Chequeos médicos periódicos
Realizar revisiones de salud de manera regular permite detectar a tiempo alteraciones del sistema endocrino o ginecológico y mantener un seguimiento adecuado del ciclo menstrual. Esto ayuda a identificar si los cambios que se presentan corresponden al SPM o a otra condición que requiera atención específica.
Comprender el cuerpo con ayuda médica
El síndrome premenstrual forma parte de los cambios naturales que el cuerpo experimenta durante el ciclo menstrual.
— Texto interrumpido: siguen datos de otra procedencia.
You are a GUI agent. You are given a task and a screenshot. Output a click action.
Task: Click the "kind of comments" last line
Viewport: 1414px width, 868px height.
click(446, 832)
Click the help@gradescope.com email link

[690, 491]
No es una molestia que deba asumirse como algo inevitable, sino una respuesta fisiológica que puede entenderse, acompañarse y manejarse con apoyo profesional.
Conocer cómo funcionan las hormonas, qué factores pueden influir en el SPM y qué estudios permiten evaluarlo, ayuda a entender mejor al propio cuerpo y a tomar decisiones informadas sobre el cuidado de la salud.
Observar el ciclo menstrual y mantener una comunicación abierta con el equipo médico permite favorecer el bienestar físico y emocional, así como detectar a tiempo cualquier alteración que requiera seguimiento. Cada cuerpo es distinto, y comprender sus señales es un paso importante hacia una vida más equilibrada y saludable.
Por: Dra. Gema Nandaí Nájera Valdez
Ced. Prof. 13591084
Escuela Superior de Medicina, I.P.N.